● Required tasks:
**A)** Translate this sentence from the interview preparation text into Spanish: "An actual scripted list of questions is stilted."
**B)** In the entries, write out the stretch from the line containing "Image resolution: width=1024 pixels, height=768 pixels. How" through the line containing "Select the second", reproducing every line precisely.

[Start of Document section]

Preparation
Select the right person to interview. Early in your research on a story, you might need to talk to someone who can give you general background. Later, you might seek someone with a particular experience or viewpoint to fill your last hole or two. Use all the resources you can to find and connect with the right characters: Directories, colleagues, your own library, other sources, the Internet, Profnet. In particularly sensitive stories, a mutually trusted third party might help you connect with someone.
Plan your questions. An actual scripted list of questions is stilted. But you might benefit from rehearsing some questions in your head or even aloud in the car on your way to the interview. Consider in advance what follow-up questions you might ask, depending on how the character answers a question. It's a good idea to have a checklist of topics you want to ask about. Don't be a slave to the list during the interview, but glance at it toward the end, to see if you've overlooked something important. Use the elements of story as a checklist in planning your questions: What questions will help me understand the conflict? The character's motivation?

[End of Document section]
[Start of Entries shown]

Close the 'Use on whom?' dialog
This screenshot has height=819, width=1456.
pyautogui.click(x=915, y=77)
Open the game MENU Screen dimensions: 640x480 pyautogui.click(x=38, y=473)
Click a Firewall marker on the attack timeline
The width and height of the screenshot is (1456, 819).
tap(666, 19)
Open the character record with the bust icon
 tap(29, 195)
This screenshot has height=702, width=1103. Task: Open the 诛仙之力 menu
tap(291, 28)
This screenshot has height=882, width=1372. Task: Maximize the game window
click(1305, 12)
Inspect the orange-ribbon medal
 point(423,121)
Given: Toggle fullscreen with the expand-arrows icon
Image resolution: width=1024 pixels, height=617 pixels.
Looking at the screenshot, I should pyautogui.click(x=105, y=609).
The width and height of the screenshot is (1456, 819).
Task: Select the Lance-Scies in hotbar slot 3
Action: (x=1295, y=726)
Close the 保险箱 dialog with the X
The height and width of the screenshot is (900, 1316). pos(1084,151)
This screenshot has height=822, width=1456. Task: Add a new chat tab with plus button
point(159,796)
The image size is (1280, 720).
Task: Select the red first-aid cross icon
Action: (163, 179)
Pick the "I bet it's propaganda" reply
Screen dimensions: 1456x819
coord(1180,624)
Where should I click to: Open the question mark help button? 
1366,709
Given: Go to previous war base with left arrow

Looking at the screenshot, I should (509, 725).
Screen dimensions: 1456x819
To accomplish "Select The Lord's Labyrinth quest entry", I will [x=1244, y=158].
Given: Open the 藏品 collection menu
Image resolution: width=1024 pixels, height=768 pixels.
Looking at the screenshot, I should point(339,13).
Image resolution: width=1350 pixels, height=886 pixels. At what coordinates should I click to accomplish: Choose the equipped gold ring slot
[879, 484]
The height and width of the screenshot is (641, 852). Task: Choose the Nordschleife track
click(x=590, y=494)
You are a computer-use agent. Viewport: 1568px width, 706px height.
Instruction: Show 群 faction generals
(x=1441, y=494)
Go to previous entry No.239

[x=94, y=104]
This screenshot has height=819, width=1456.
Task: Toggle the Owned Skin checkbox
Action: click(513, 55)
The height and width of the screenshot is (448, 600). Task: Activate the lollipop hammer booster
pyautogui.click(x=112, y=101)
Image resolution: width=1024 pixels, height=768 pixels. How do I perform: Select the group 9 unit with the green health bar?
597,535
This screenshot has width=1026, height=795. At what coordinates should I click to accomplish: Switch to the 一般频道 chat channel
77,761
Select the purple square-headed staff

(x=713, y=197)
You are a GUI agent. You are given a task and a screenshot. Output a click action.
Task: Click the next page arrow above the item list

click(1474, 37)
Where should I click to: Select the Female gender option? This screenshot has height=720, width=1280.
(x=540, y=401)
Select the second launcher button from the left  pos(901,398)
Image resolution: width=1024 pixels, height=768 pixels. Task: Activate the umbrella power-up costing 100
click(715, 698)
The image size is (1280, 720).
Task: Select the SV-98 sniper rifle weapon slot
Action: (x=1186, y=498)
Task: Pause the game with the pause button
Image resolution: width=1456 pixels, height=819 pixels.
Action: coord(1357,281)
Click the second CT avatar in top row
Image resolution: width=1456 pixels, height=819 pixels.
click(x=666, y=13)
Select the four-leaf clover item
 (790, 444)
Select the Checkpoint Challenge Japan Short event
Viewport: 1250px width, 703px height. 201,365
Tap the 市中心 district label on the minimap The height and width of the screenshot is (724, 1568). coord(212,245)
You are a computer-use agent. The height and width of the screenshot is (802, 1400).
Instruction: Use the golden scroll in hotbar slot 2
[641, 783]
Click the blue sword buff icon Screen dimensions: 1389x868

[End of Entries shown]

● Solutions per task:
**A)** Una lista de preguntas realmente preparada como guion resulta forzada.

**B)**
Image resolution: width=1024 pixels, height=768 pixels. How do I perform: Select the group 9 unit with the green health bar?
597,535
This screenshot has width=1026, height=795. At what coordinates should I click to accomplish: Switch to the 一般频道 chat channel
77,761
Select the purple square-headed staff

(x=713, y=197)
You are a GUI agent. You are given a task and a screenshot. Output a click action.
Task: Click the next page arrow above the item list

click(1474, 37)
Where should I click to: Select the Female gender option? This screenshot has height=720, width=1280.
(x=540, y=401)
Select the second launcher button from the left  pos(901,398)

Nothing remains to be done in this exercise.